Task item: The reply must contain exactly the lines below from the one with "Task: Open the SAR currency dropdown" down to the one with "Click the Sponsorowane info icon", both included, and nothing more; please omit the pictures.

Available records:
= = = = =
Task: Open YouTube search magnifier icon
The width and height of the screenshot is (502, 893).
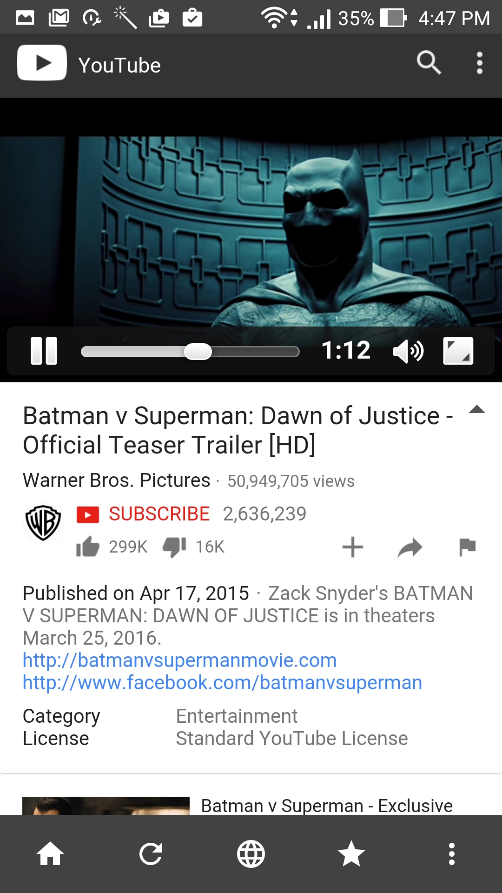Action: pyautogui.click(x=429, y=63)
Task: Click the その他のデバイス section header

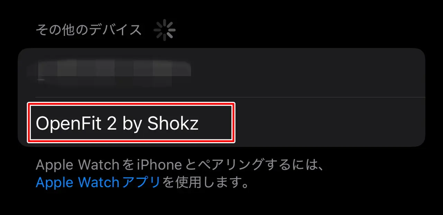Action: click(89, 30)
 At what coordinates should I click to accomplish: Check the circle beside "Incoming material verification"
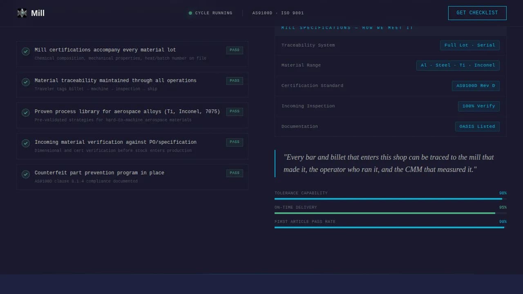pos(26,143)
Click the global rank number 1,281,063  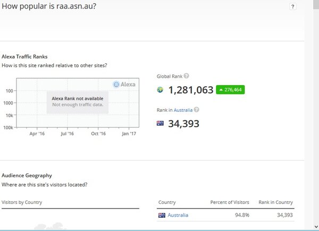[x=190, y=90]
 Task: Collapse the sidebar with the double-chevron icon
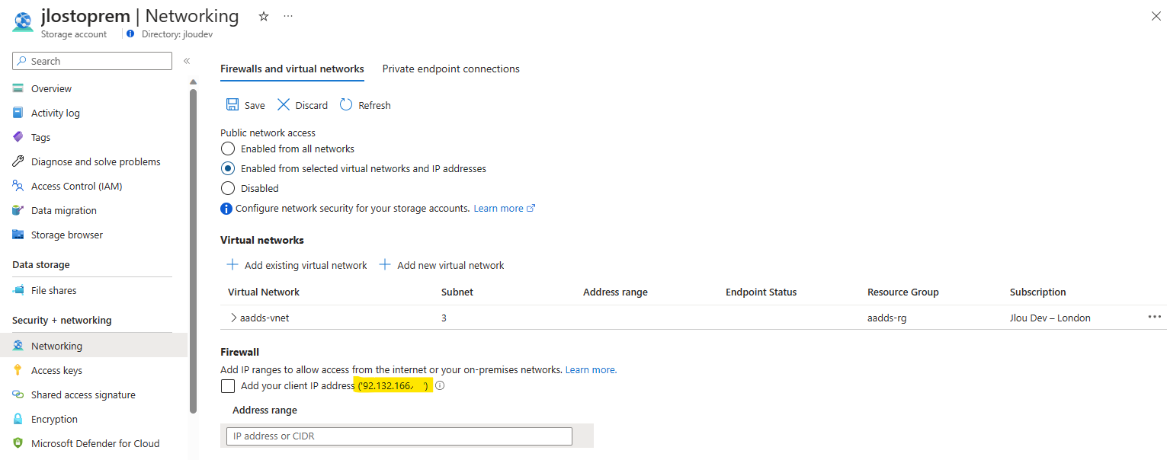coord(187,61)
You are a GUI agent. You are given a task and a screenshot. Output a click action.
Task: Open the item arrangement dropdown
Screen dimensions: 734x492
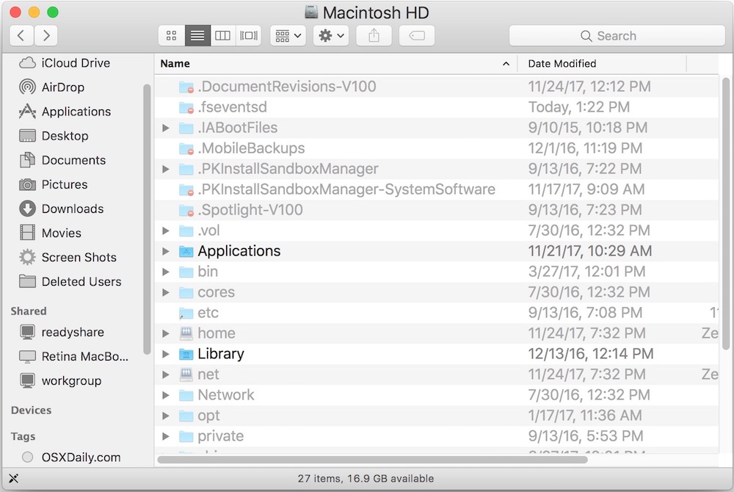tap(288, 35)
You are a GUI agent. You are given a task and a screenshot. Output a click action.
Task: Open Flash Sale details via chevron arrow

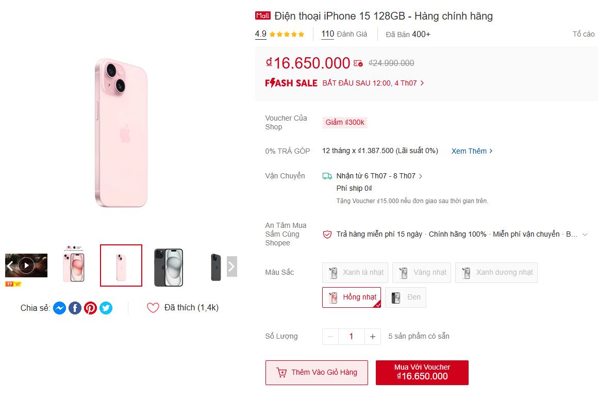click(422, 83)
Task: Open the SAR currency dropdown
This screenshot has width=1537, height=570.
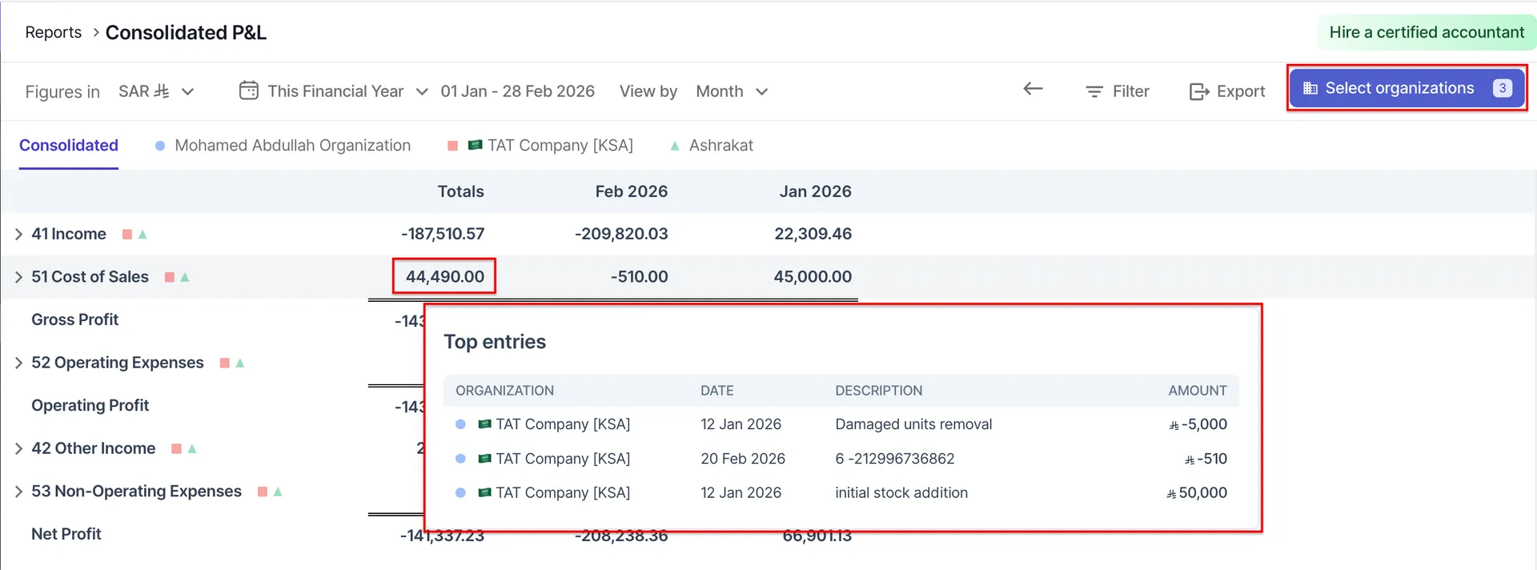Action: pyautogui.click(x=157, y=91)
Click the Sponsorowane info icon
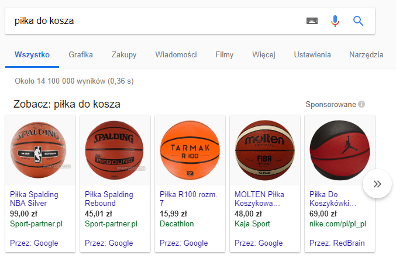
= = = = =
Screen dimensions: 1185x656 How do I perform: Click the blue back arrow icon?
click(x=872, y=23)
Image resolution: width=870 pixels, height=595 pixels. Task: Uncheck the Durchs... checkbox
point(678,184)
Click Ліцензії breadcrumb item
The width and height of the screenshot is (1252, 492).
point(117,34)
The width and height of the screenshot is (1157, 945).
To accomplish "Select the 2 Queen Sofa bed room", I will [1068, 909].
= = = = =
Response for this exercise:
Task: Open the SAR currency dropdown
This screenshot has width=1537, height=570.
Action: pyautogui.click(x=157, y=91)
Click the Sponsorowane info icon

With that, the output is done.